Growing up, you readily accept the reality with which you're presented. Turn on the TV in early April during the Eighties, and you'd half-expect to bump into a European player donning the coveted Green Jacket at Augusta National. In fact, the odds were soon better than 50-50 in a trend that extended till the end of the Nineties. During those 20 years, Europeans captured 11 out of 20 Masters titles.
Just six different players shared those spoils: Nick Faldo (thrice), Seve Ballesteros (twice), Bernhard Langer (twice), Jose Maria Olazabal (twice), Ian Woosnam and Sandy Lyle (once each). Two decades of decadence for European fans. Like computers with cassette-players and mobiles the size of toasters, it was just the way it was. No big deal. Why would it ever change?
Well, change it did. Just as there were no European winners prior to 1980, there has been none since the turn of the millennium. Turns out what Seve, Bernie, Nick and Co achieved really was a big deal. And the Masters heroes of my salad days have been replaced by a bunch of great wet lettuces. For 15 years, the phone's been ringing off the hook. That call is from heroism. It's high time someone accepted the charges.
Twenty-eight players line up from our continent's contingent this year, and three of them are those stars of yesteryear (Sandy, Woosie and Ollie collecting their pensions with a couple of ceremonial laps). The willing and able 25, however, must fancy their collective chances of rolling back the clock to the time of their illustrious predecessors.
Henrik Stenson and Sergio Garcia are in-form top-tenners looking to turn the major disappointment into major relief. Martin Kaymer has already matched Langer's German precision with two of golf's big four. Best buds Justin Rose and Ian Poulter have flirted with final-round contention at Augusta before. Lee Westwood could conceivably have a pair of Green Jackets in his closet. While something's bound to go right for that Rory McIlroy one day.
Whichever way you look, though, it's been a long time between drinks. And, like alcohol, history's hand can be a good servant but a bad master. The sextet of Eurostars which defined the late 20th century all inspired one another. Seve broke down the door in 1980 and his peers duly followed him through. The rest of the world has since bricked up the old European playground, but it would only take one player to bulldoze the wall and kick-start that Masters merry-go-round.
Paul McGinley muttered some off-camera on the Golf Channel the other day about Augusta National no longer being the Euro-friendly track it was. Yet that's a load of bunkum. Granted, the course has been substantially lengthened to some 7,400 yards, but Europe has enough bombers to match the heavy-artillery players stateside. Augusta's first and final line of defence is its lightning greens. Performance on them is what determines who is cut out for golf's finest garment each year. And McIlroy, Westwood and Rose have missed too many short putts in recent memory.

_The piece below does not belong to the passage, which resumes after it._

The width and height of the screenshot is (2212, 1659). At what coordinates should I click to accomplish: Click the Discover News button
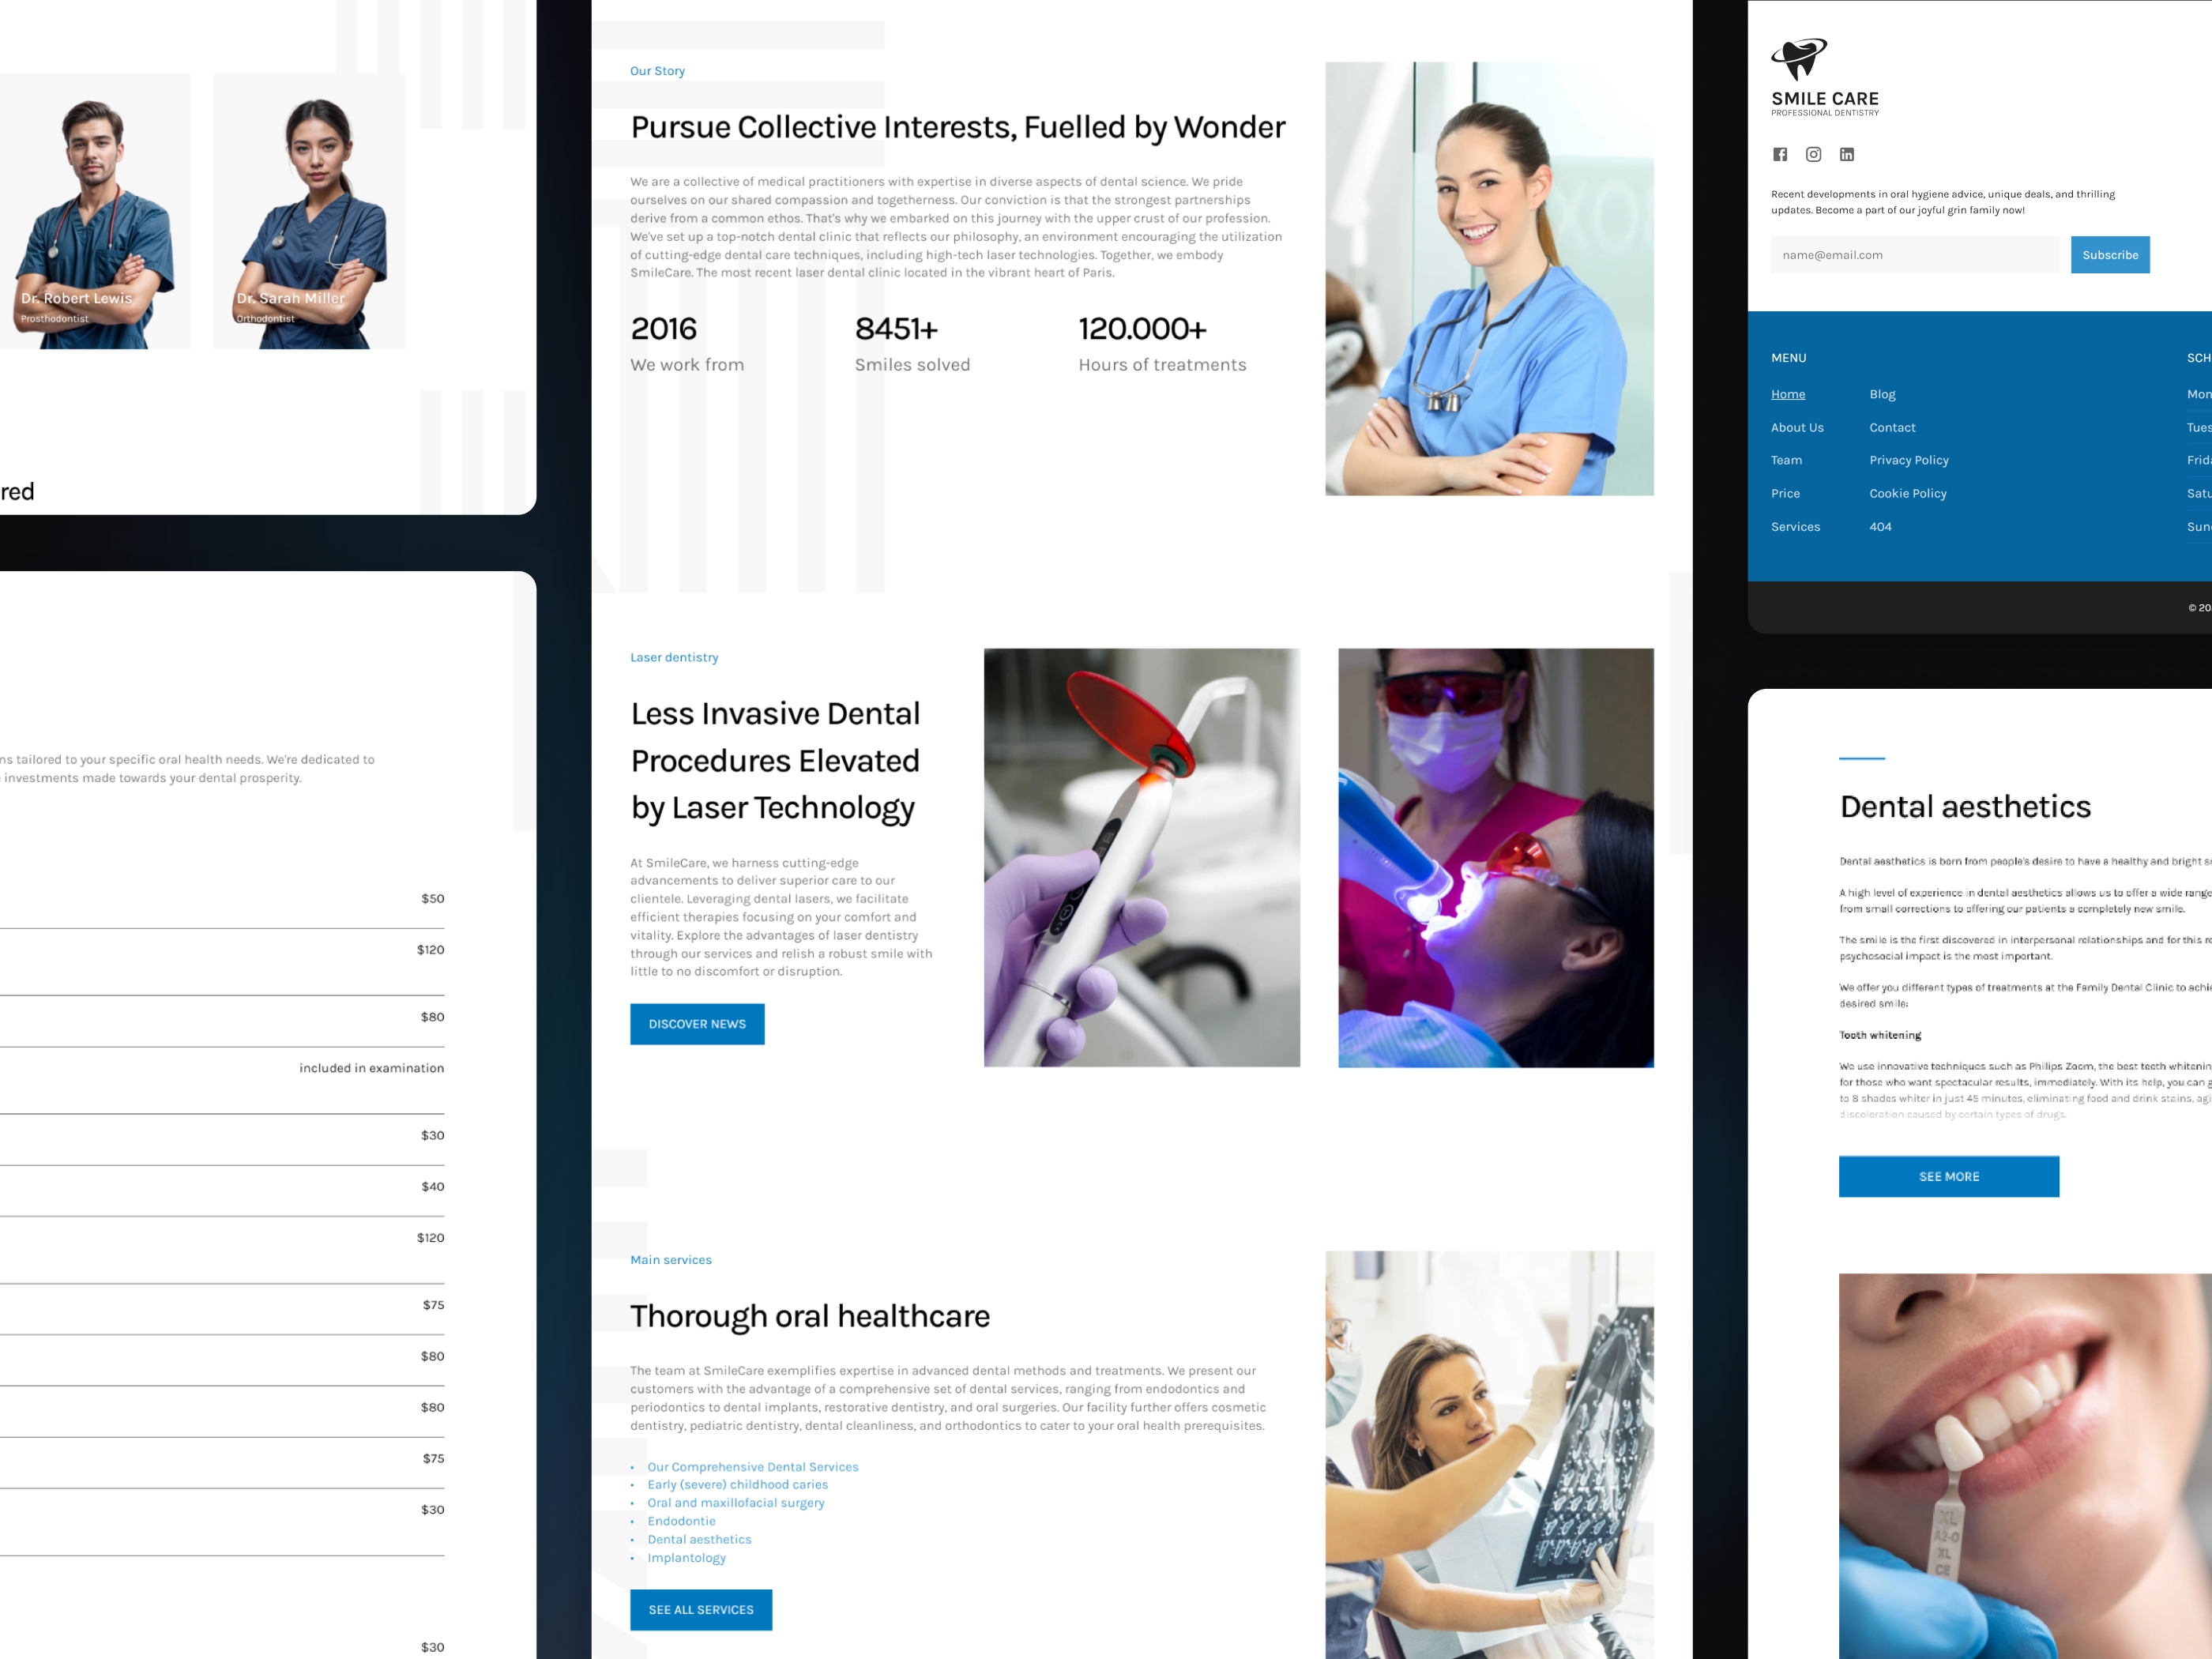(697, 1025)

The main reason for the European drought in the season's first major, though, is what they were up against for most of those 15 years. Namely, Tiger Woods and Phil Mickelson, at the top of their respective games around a tailor-made layout. Phil and Tiger have donned seven Green Jackets between them since 2000, and gifted as the recent crop of Europeans were, they invariably couldn't compete with the two best players of the last generation.
However, with Uncle Sam's two totemic talents receding with the years, McIlroy has now filled their Footjoys, and spearheads the European challenge down Magnolia Lane next week. Stenson and Garcia are nipping at his heels, but don't rule out a longshot strike from the advancing Paul Casey or the mercurial Victor Dubuisson.
Indeed, with 12 other Euros currently housed inside to top 50 of the world rankings, it's surely only a matter of time before the self-belief returns at The Masters. It has in all the other majors. Not to mention Ryder Cups. One spark of imagination or inspiration is all it takes: resisting the siren song of Rae's Creek, kicking out of the intoxicating azaleas, pinging off the dogwoods.
However, Augusta is a special, unique test that comes but once a year. By the laws of probability alone, it's easier to envisage another European breakdown than a belated breakthrough.
The high roof of hope is whimpering under the mounting expectation. So I'll get those old BBC VHS tapes out of the attic just in case. They don't make 'em like they used to.